Who knows? Not enough information was given. 30% of instructions stall, but for how long? It doesn't say 30% of cycles are stalled. Also, are the instructions stalling on both? If they are stalling on both for the same amount of time, then I guess the throughput difference could be figured anyway, but that's just one more assumption.

But, your CPI measure for the pipelined processor is (a) different than the non-pipelined processor (why isn't it the same?), and (b) if the difference to figure out is throughput, CPI is not the right measure, except to find the upper limit in IPC of the non-pipelined processor.

 

[Ken g6]

Hm, I can come up with at least two plausible scenarios. It could be that the instructions that stall the pipeline do so because they're complex, in which case they stall for at most 3 cycles.

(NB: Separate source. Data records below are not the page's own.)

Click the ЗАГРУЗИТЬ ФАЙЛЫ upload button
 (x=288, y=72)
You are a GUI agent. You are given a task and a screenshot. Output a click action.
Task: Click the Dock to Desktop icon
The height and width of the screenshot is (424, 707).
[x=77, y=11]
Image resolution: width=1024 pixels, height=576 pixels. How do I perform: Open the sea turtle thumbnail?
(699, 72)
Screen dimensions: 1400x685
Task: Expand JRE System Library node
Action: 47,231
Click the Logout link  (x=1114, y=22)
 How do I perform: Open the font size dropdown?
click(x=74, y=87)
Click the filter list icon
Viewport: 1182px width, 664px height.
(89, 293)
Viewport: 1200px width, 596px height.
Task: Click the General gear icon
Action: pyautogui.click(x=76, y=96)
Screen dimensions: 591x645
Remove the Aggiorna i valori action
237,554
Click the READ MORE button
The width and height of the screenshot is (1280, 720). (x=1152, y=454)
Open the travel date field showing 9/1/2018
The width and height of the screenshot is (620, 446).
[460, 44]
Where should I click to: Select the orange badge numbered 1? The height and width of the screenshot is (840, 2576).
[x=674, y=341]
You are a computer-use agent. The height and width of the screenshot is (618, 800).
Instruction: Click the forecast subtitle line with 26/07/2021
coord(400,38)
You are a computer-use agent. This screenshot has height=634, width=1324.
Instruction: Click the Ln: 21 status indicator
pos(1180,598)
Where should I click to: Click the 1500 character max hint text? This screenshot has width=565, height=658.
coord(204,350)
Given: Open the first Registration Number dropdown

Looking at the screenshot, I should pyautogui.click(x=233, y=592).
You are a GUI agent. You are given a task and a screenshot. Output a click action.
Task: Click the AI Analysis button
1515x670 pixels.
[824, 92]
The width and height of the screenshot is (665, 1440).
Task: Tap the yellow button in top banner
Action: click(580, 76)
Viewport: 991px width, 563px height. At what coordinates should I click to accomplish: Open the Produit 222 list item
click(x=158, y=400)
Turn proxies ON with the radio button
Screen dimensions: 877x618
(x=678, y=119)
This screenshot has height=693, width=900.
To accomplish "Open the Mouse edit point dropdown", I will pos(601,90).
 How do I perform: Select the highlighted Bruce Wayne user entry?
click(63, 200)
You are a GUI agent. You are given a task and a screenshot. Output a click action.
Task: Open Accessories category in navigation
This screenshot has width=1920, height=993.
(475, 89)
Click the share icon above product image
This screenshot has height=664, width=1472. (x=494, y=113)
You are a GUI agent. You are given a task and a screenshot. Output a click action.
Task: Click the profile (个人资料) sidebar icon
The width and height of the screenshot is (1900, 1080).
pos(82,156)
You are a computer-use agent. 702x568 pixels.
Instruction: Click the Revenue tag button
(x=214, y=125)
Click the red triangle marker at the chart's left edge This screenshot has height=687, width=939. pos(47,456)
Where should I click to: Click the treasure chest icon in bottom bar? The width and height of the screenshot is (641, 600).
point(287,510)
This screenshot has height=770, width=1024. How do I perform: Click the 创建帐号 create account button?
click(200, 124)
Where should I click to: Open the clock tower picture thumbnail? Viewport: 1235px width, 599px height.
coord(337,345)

Or the instructions that stall the pipeline could be branches, in which case they could stall the pipeline until the branch is resolved. Lacking information on where in the pipeline the branches are resolved (for most modern processors it's as early as possible), I'd have to assume it takes all 5 stages. I'd also have to assume that each pipeline stage takes only 1 cycle.

In this case I'd say I think you're close to the right answer, but not by the right method.

Edit: I forgot to divide. Not close at all.

 

[sushiwarrior]

If the stalls require a pipeline flush, then you have 30% of all instructions requiring an additional 5 cycles. This means you have (1.2GHz * 0.7) + (1.2GHz/5 * 0.3) (this is similar to saying: 70% of the time, 1 instruction is completed per cycle at 1.2GHz, 30% of the time the instruction takes 5 cycles to complete) if my quick mental guess is somewhat close. If they simply require a stall/halt (1 cycle? Maybe more? Question is not clear enough) then the question is kind of hard to answer without more info.